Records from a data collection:
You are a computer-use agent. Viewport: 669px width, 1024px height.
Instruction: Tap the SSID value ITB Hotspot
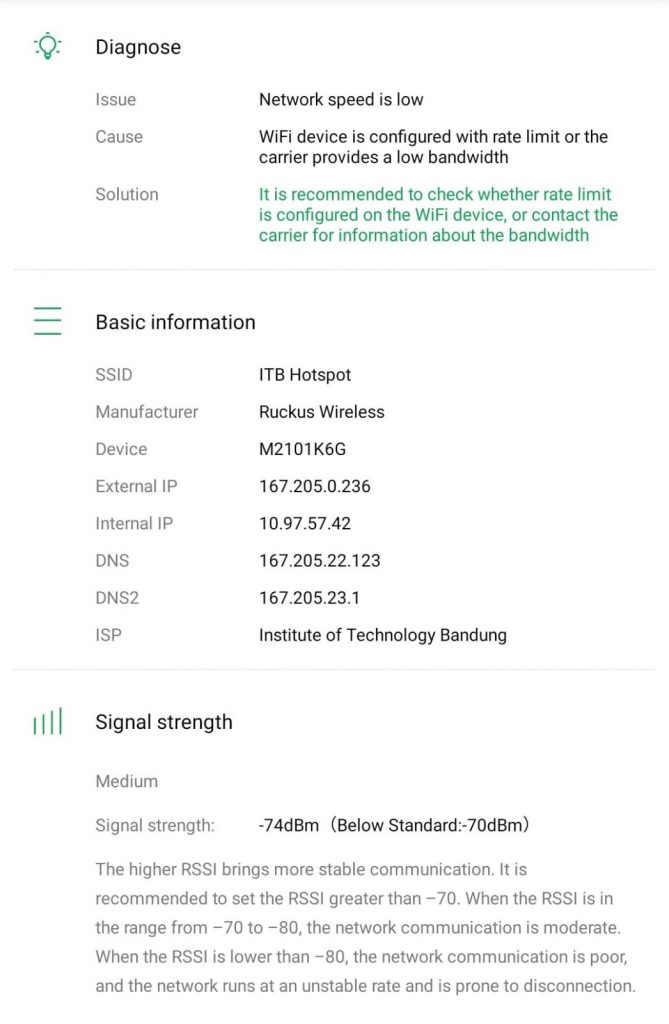[x=305, y=375]
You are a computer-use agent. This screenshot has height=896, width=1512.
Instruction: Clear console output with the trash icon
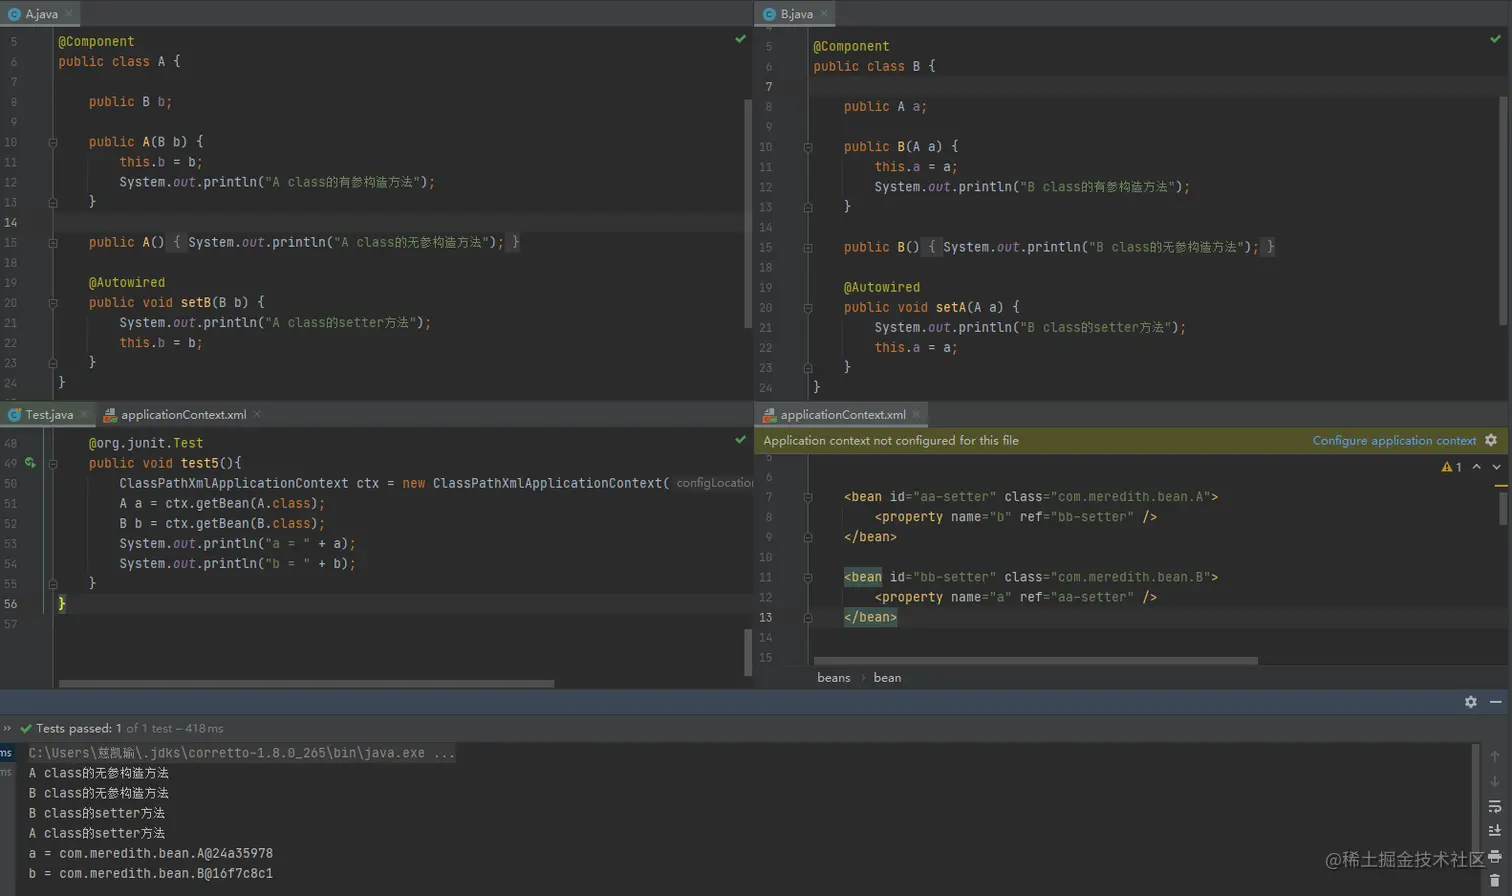(x=1494, y=880)
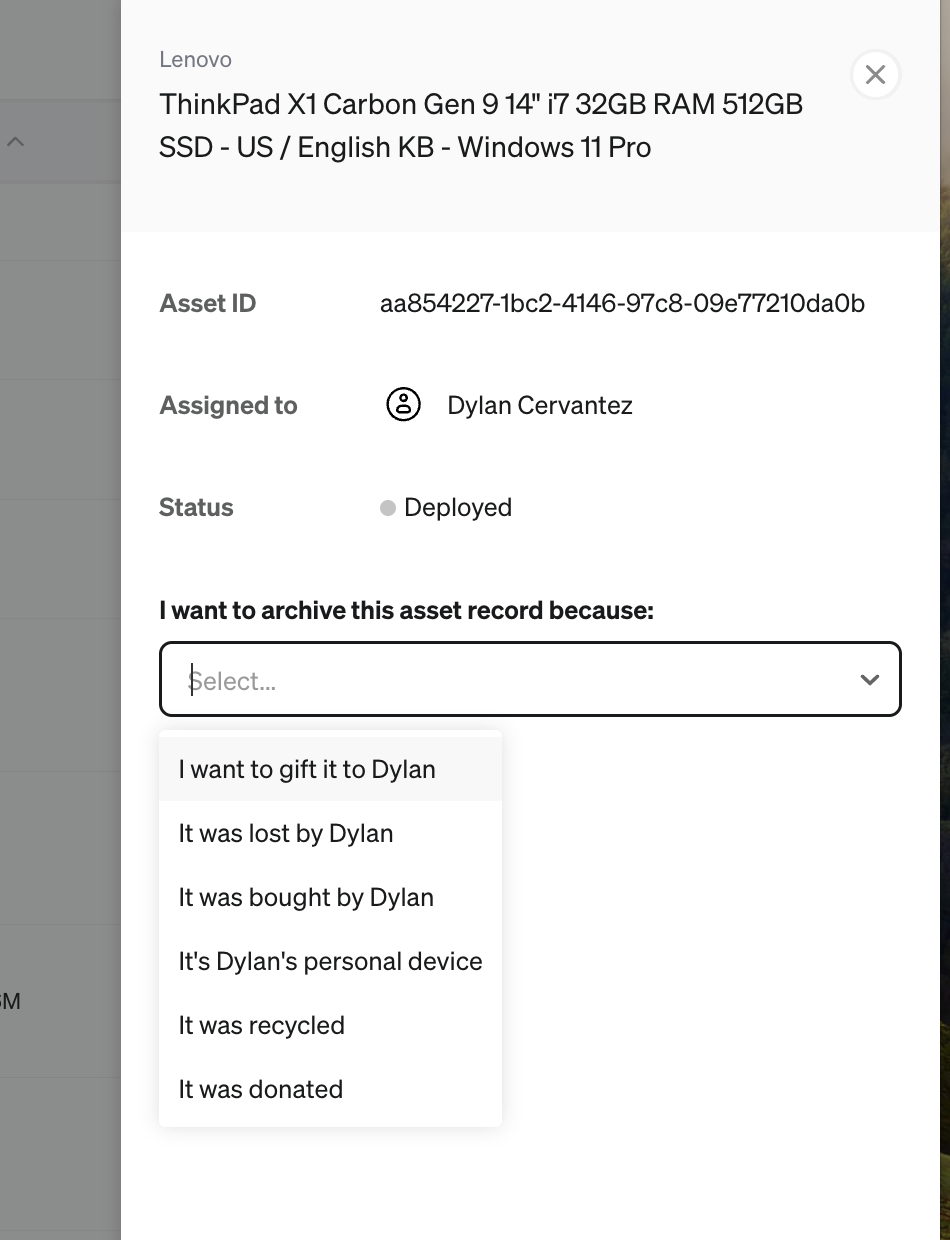Choose "It was lost by Dylan" option
The image size is (950, 1240).
(330, 833)
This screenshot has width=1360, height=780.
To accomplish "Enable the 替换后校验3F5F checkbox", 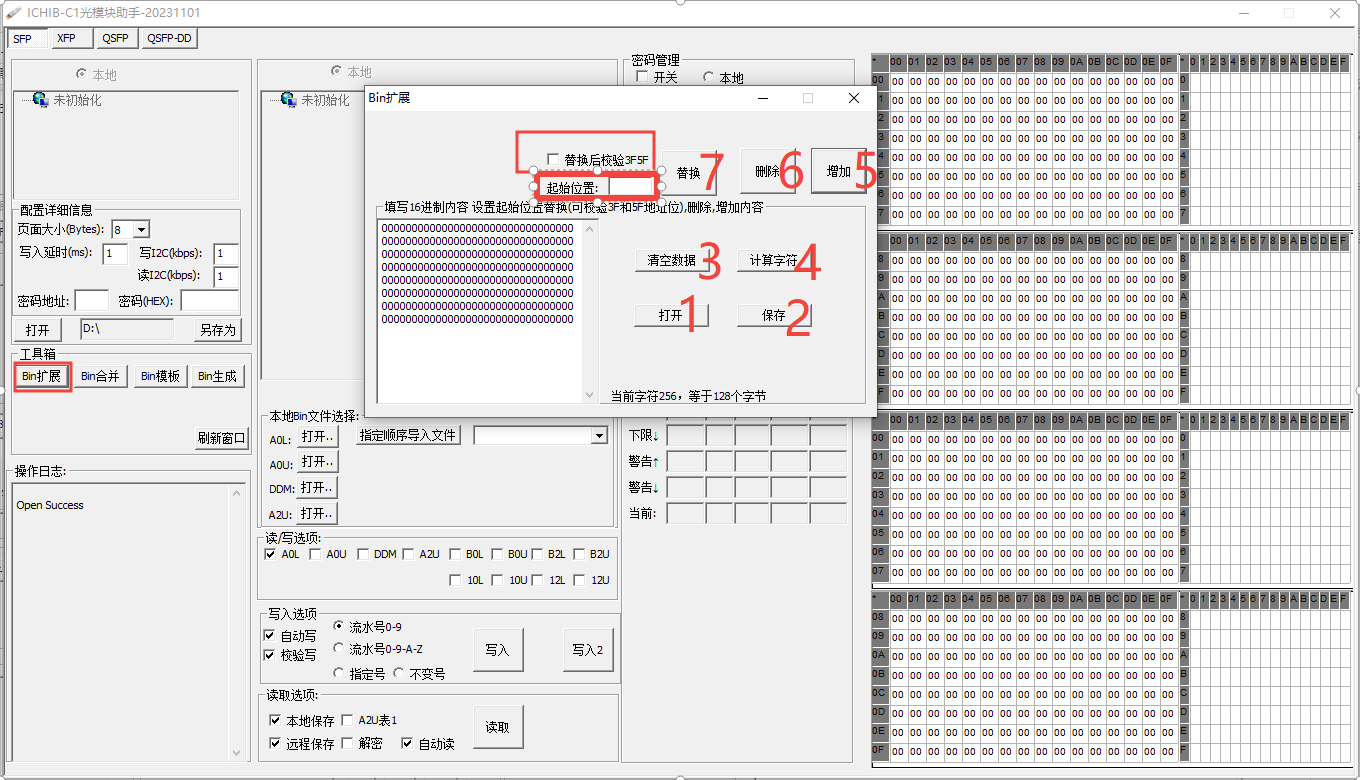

(What you should do) Copy out the entries verbatim, but skip every picture.

(The completed task)
You are a computer-use agent. Viewport: 669px width, 1024px height.
Instruction: Tap the SSID value ITB Hotspot
[x=305, y=375]
You are a computer-use agent. This screenshot has height=896, width=1512.
Instruction: Clear console output with the trash icon
(x=1494, y=880)
Choose "It was lost by Dylan" option
The image size is (950, 1240).
(330, 833)
This screenshot has width=1360, height=780.
To accomplish "Enable the 替换后校验3F5F checkbox", 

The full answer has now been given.